Thanks for the bump, Tom!

If anyone would like to chime in with some possibly underrated book about philosophy/sociology/anthropology of CTs, please feel free to chime in here, or over at the Overweening Generalist.

PQ said...

Haven't read it yet but I've come across a book called "Cryptoscatology: Conspiracy Theory as Art Form" by Robert Guffey which sounds very fascinating.

Drew said...

Sounds like a title that would appear in one of Rabelaise parody lists of books.

I have never come across any that are particularly interesting that are not already in the satple conspiracy reading list. There is a book called mimesis: the represtantion of reality in western fiction, this I think has some valuable insights into religious writing, which I think can also be extended to certain conspiratorial musings (I wrote about this a few years ago in a blog post I have now taken down).

Drew said...

I was well sceptical of that books existence. It exists! haha. Nice find.

michael said...

I had never heard of Cryptoscatology and now I must check it out. On Amazon the two blurbs for it are by Jim Marrs and PKD's Tessa. Not sure what to make of it, but it smells like it's not of the R. Hofstadter School.

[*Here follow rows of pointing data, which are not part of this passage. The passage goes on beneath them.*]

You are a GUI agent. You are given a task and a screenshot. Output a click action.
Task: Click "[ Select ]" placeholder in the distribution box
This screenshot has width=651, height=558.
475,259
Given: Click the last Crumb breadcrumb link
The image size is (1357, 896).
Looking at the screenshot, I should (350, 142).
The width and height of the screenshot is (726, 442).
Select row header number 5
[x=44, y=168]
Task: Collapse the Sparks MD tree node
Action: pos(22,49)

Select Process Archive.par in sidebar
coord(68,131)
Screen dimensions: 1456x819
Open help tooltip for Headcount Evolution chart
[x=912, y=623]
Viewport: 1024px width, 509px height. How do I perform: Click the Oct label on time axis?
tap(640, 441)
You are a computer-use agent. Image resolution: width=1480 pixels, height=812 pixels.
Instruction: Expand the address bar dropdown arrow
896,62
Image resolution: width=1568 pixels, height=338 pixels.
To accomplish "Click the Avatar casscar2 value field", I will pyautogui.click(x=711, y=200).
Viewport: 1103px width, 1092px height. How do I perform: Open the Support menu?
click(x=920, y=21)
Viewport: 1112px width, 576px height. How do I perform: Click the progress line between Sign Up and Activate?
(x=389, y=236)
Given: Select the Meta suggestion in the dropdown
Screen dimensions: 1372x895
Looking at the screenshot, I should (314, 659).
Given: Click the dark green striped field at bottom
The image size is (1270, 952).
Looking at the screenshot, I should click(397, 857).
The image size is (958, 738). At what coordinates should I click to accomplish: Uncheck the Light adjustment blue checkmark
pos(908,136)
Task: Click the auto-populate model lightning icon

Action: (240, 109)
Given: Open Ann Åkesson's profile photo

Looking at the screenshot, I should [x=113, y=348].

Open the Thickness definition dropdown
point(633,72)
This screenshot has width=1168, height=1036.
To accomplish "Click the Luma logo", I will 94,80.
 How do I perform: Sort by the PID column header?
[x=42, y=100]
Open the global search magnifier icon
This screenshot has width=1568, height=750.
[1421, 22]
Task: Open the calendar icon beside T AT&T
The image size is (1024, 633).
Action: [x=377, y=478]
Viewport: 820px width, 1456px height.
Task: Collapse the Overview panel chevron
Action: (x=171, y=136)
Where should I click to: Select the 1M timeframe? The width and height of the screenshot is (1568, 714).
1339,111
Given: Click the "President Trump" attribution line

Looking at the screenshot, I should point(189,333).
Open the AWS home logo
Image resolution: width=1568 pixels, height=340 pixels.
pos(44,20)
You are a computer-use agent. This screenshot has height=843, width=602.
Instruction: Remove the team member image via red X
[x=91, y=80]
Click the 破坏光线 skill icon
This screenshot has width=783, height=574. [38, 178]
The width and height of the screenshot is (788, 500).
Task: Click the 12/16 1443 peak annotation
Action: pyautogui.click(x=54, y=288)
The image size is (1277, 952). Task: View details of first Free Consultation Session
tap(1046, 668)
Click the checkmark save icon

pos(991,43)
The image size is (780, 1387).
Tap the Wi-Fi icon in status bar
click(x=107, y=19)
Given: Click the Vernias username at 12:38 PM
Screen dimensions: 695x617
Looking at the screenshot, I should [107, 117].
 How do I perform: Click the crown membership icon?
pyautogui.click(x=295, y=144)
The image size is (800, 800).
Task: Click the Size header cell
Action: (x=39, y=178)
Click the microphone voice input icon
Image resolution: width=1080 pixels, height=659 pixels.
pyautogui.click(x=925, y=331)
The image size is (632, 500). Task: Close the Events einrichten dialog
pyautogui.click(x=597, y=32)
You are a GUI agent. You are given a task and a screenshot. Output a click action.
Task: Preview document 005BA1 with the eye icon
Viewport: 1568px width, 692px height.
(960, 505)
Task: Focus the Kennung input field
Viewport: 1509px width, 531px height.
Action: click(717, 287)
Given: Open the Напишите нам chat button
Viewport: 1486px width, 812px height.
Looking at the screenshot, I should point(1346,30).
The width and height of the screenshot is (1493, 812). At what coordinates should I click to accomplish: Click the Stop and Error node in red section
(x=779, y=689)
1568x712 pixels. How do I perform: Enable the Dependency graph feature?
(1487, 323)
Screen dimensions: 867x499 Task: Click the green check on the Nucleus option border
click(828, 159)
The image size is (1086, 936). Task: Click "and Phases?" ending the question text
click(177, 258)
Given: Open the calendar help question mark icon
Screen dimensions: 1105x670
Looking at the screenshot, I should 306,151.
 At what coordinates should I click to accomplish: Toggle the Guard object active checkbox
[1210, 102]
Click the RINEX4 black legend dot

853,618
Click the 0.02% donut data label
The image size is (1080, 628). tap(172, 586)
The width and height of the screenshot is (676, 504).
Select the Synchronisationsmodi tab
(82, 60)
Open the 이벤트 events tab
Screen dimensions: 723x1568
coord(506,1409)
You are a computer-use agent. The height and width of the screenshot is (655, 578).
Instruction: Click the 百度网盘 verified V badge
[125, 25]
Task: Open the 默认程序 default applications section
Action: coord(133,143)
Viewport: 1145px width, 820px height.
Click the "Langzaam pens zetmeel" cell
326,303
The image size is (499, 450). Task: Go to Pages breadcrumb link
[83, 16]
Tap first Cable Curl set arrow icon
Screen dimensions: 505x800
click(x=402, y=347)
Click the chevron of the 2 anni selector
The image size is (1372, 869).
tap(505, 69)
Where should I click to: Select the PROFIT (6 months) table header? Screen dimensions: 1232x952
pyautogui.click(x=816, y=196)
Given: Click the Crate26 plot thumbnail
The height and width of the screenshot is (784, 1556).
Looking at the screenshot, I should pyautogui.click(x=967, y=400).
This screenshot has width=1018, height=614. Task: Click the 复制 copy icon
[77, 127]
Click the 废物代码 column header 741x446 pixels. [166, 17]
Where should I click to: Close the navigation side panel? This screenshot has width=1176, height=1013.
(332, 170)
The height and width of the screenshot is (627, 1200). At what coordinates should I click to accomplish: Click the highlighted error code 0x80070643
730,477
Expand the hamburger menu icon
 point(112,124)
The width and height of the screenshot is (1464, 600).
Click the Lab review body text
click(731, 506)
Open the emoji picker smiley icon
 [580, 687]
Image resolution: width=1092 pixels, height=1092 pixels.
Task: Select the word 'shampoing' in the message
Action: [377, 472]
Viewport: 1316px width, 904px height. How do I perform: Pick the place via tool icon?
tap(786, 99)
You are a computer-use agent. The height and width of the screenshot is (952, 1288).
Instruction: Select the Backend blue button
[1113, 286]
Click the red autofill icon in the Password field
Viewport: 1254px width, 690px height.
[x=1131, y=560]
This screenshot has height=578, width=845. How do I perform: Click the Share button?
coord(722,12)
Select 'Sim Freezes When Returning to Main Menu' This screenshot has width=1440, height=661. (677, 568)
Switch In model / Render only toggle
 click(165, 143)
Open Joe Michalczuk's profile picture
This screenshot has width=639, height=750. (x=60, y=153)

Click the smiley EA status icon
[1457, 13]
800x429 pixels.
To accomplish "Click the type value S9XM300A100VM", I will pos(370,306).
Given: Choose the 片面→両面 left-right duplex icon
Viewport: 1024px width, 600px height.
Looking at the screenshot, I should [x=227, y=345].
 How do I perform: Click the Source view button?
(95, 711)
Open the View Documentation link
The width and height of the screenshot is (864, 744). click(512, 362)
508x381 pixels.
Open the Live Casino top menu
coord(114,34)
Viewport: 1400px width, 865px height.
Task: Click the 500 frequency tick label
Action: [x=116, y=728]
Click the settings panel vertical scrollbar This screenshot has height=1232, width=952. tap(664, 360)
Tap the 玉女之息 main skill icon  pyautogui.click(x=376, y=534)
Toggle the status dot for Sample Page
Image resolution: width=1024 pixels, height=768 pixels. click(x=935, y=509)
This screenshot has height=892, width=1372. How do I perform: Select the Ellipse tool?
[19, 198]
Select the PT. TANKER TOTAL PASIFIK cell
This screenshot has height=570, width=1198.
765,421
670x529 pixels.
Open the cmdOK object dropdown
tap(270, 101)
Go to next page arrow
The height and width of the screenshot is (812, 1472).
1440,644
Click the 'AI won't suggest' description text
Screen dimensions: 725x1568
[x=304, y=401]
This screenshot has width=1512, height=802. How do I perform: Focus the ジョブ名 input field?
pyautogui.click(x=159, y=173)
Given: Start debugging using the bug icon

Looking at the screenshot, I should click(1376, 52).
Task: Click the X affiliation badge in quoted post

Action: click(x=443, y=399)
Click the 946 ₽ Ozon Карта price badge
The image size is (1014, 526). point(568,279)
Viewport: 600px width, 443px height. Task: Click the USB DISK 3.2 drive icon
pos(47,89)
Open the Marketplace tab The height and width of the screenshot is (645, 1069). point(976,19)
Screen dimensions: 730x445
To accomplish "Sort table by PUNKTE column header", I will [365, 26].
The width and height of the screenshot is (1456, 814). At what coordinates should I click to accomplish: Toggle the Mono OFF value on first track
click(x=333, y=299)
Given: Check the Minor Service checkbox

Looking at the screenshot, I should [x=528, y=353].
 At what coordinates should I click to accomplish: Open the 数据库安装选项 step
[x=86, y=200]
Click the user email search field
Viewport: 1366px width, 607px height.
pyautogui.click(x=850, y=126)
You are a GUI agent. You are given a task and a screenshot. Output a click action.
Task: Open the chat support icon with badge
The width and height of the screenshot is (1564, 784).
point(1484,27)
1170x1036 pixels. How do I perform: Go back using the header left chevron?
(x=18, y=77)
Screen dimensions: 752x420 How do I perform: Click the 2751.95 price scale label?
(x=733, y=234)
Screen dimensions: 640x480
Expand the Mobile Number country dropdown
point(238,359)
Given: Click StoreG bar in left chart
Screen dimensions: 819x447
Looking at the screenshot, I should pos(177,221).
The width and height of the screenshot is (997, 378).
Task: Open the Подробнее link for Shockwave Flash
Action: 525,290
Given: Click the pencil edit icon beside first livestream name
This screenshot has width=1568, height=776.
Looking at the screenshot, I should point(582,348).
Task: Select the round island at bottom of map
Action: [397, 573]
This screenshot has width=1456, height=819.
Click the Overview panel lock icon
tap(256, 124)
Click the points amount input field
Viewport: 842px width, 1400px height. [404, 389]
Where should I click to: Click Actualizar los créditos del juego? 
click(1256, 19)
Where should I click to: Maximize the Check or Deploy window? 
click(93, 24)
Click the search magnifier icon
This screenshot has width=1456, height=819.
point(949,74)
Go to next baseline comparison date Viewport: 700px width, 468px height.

Not that I seek to diss RH. His Paranoid Style is a landmark for a certain rationalistic style of considering CTs, but he's spawned a ton of pretentious academic assholes in his wake.

Drew said...

I agree with your opinion on RH. I disagreed with him about a few things. Maybe pointing out that I thought RAW was the best commentator on these things is redundant, but genuinly I think so, and I think academic world misses out on a lot by ignoring what he writes about. I think they also miss out a lot of RAWs attitude to these things. His humble attitude (though I do not think he was modest). I especially like the fact that he actually explored and practice the occult, because that has so many links with conspiracy theory, its kind of silly to view it as a purely political phenomena. It would also be nice if some kind of hilaritas was brought to bear in the academic world. Much like what is done in a lot of he earlier ETC articles ,during the period before the best writers slowly passed away.